What is being asked — Please print the entries below exactly, from the line with "Copa Catalunya (274, 2462)" through the line with "All Tools (751, 1222)", including both of those lines and leaving out all others.

[Saved data entries]

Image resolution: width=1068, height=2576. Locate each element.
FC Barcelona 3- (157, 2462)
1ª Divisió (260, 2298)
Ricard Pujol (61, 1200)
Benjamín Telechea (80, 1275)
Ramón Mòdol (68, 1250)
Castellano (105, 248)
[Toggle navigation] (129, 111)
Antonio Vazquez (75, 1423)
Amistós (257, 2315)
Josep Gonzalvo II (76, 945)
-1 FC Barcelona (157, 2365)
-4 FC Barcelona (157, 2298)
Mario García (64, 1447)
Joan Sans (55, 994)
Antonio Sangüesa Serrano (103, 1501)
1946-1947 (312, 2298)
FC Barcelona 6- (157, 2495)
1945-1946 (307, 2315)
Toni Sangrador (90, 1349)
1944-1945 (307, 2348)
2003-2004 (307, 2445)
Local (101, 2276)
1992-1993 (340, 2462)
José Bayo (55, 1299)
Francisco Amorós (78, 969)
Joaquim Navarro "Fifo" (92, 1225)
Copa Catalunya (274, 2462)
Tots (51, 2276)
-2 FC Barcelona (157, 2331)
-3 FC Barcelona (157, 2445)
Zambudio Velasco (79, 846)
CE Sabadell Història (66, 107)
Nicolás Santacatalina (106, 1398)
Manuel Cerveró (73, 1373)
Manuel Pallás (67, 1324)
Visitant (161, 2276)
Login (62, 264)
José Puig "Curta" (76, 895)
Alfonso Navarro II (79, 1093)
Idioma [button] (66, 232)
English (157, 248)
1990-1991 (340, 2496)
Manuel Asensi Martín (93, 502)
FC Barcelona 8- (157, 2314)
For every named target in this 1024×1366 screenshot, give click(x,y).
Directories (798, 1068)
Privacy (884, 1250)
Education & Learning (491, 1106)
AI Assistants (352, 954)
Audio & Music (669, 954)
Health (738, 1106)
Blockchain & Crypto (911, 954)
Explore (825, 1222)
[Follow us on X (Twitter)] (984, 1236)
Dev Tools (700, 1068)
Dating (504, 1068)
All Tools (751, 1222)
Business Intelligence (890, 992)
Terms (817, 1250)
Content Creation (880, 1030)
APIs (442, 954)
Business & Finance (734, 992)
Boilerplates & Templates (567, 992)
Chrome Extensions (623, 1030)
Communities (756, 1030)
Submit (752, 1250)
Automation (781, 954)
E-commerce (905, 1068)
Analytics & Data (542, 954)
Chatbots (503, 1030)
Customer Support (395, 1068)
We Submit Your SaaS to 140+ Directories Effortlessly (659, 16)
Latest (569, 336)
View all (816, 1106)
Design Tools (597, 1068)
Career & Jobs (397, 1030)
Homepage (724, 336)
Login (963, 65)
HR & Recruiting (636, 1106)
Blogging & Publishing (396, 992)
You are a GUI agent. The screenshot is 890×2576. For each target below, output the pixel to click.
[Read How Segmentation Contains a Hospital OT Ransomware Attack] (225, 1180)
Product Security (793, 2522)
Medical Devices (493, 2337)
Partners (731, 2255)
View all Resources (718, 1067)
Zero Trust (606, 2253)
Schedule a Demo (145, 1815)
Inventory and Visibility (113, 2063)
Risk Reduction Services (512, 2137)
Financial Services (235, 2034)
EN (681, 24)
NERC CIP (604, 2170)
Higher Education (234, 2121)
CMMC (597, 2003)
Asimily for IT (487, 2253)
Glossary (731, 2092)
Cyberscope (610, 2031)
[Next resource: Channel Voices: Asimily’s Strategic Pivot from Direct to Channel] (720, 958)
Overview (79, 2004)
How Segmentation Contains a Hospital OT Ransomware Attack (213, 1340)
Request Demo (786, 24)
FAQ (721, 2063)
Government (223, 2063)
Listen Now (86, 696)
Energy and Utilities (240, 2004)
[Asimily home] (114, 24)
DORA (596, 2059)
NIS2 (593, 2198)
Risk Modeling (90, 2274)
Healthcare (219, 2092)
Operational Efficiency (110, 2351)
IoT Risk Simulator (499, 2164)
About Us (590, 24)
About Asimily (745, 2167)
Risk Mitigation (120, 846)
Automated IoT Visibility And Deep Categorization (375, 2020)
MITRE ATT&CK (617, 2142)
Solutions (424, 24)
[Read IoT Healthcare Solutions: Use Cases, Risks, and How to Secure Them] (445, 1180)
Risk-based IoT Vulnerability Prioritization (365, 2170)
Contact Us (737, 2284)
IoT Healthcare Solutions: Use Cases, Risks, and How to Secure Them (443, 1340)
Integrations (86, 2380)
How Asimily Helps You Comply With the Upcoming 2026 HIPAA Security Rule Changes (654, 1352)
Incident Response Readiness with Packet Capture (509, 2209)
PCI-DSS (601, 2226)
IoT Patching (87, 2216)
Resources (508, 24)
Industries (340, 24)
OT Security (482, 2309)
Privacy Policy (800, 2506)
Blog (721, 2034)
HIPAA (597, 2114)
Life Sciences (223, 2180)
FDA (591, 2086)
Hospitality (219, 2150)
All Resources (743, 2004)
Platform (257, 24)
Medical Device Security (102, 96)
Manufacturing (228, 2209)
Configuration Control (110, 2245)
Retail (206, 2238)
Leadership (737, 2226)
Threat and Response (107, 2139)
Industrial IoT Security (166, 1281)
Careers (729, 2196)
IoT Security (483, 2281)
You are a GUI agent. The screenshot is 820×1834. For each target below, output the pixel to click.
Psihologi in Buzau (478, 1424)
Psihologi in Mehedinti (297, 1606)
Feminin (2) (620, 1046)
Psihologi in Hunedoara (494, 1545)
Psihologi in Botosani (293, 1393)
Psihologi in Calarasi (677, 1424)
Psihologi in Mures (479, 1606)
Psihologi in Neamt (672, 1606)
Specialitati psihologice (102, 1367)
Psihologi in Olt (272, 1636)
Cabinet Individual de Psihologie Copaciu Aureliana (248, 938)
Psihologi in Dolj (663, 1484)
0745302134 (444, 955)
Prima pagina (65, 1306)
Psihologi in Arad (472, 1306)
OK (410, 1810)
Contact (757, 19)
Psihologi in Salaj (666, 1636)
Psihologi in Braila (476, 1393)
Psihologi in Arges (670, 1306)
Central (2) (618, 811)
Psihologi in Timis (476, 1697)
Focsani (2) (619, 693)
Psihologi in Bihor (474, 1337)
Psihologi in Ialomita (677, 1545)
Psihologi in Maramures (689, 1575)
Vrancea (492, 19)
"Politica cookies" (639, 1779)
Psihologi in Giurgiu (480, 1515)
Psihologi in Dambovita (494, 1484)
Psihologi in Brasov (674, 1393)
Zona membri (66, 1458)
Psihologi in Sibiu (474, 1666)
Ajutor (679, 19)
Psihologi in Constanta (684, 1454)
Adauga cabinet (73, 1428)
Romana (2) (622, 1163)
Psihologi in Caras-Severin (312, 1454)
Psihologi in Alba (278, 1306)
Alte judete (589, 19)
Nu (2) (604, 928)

Solved problem —
Copa Catalunya (274, 2462)
Tots (51, 2276)
-2 FC Barcelona (157, 2331)
-3 FC Barcelona (157, 2445)
Zambudio Velasco (79, 846)
CE Sabadell Història (66, 107)
Nicolás Santacatalina (106, 1398)
Manuel Cerveró (73, 1373)
Manuel Pallás (67, 1324)
Visitant (161, 2276)
Login (62, 264)
José Puig "Curta" (76, 895)
Alfonso Navarro II (79, 1093)
Idioma [button] (66, 232)
English (157, 248)
1990-1991 (340, 2496)
Manuel Asensi Martín (93, 502)
FC Barcelona 8- (157, 2314)
For every named target in this 1024×1366 screenshot, give click(x,y).
Directories (798, 1068)
Privacy (884, 1250)
Education & Learning (491, 1106)
AI Assistants (352, 954)
Audio & Music (669, 954)
Health (738, 1106)
Blockchain & Crypto (911, 954)
Explore (825, 1222)
[Follow us on X (Twitter)] (984, 1236)
Dev Tools (700, 1068)
Dating (504, 1068)
All Tools (751, 1222)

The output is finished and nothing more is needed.